Notice of Delisting or Failure to Satisfy a Continued Listing Rule or Standard; Transfer of Listing.

On July 14, 2020, Dolphin Entertainment, Inc. (the "Company") received a letter from the Nasdaq Stock Market ("Nasdaq") notifying the Company that it had regained compliance under Nasdaq Listing Rule 5250(c)(1). On July 9, 2020, the Company had received a letter from Nasdaq notifying them that it had violated Rule 5250(c)(1) because the Company had not yet filed its Quarterly Report on Form 10-Q for the period ended March 31, 2020 (the "Quarterly Report") with the Securities and Exchange Commission (the "SEC").
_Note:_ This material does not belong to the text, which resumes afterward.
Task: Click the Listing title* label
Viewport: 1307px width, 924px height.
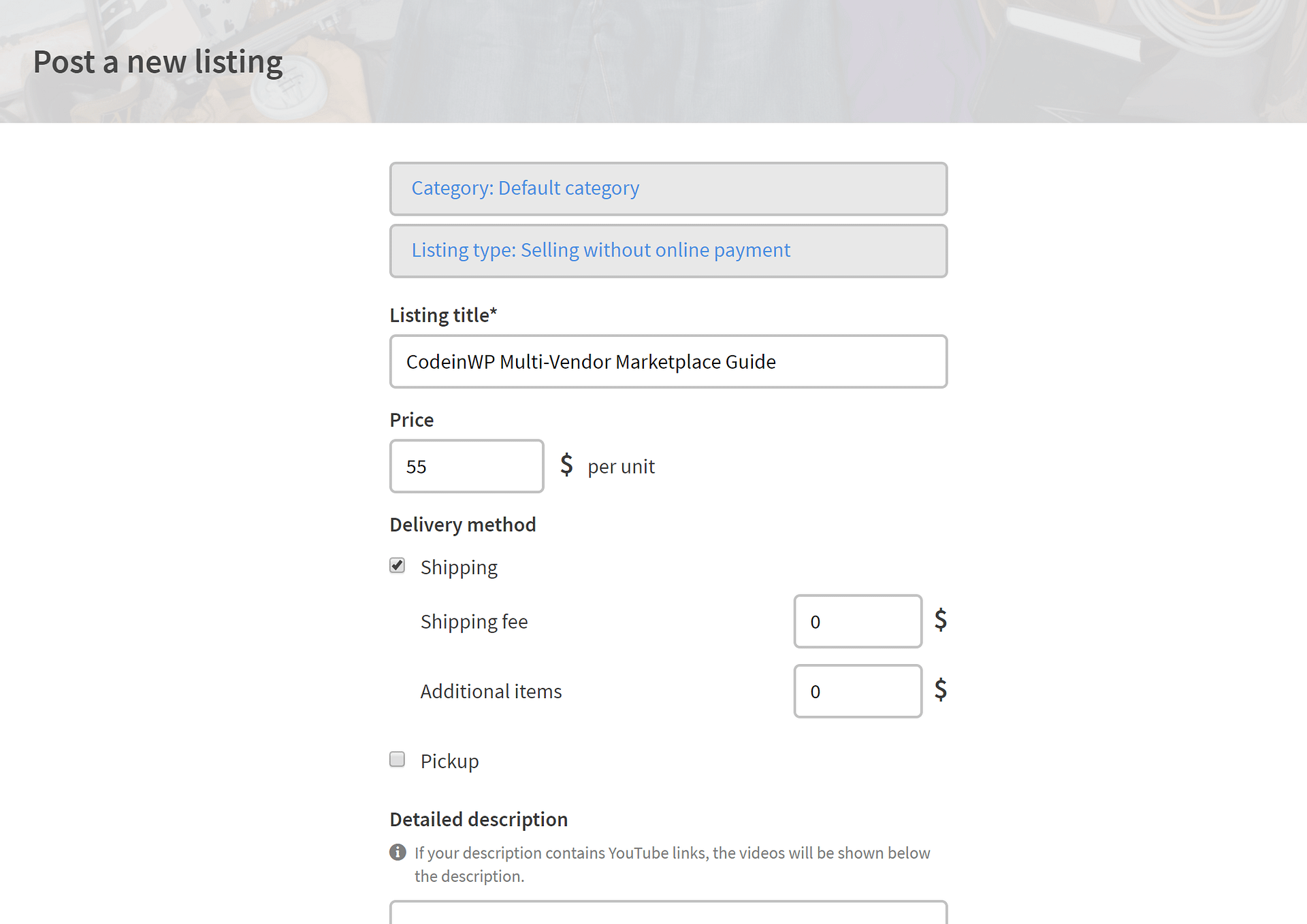Action: [443, 316]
As previously disclosed on June 30, 2020 on Form 12b-25, as amended, the Quarterly Report could not be filed by its June 29, 2020 deadline without unreasonable effort and expense because additional time was required by Company's management to prepare the calculations of fair value for certain derivative instruments and freestanding financial instruments.

In its initial letter, Nasdaq stated that the Company had until September 7, 2020 to submit a plan to regain compliance. If Nasdaq accepted the Company's plan, it could then grant an exception of up to 180 calendar days from the Quarterly Report's due date, or until January 5, 2021, to regain compliance. If Nasdaq did not accept the Company's plan, the Company would have had the opportunity to appeal that decision to a Nasdaq Hearings Panel and to request a further stay pending the appeal. Nasdaq's letter has had no immediate effect on the listing or trading of the Company's common stock on The Nasdaq Global Select Market.

On July 13, 2020, the Company filed the Quarterly Report with the SEC and subsequently received a close-out letter from Nasdaq on July 14, 2020, which alerted the Company that it had regained compliance under Rule 5250(c)(1).

A copy of the press release announcing the July 9, 2020 and July 14, 2020 Nasdaq notifications is attached to this Current Report on Form 8-K as Exhibit 99.1 and is incorporated herein by reference.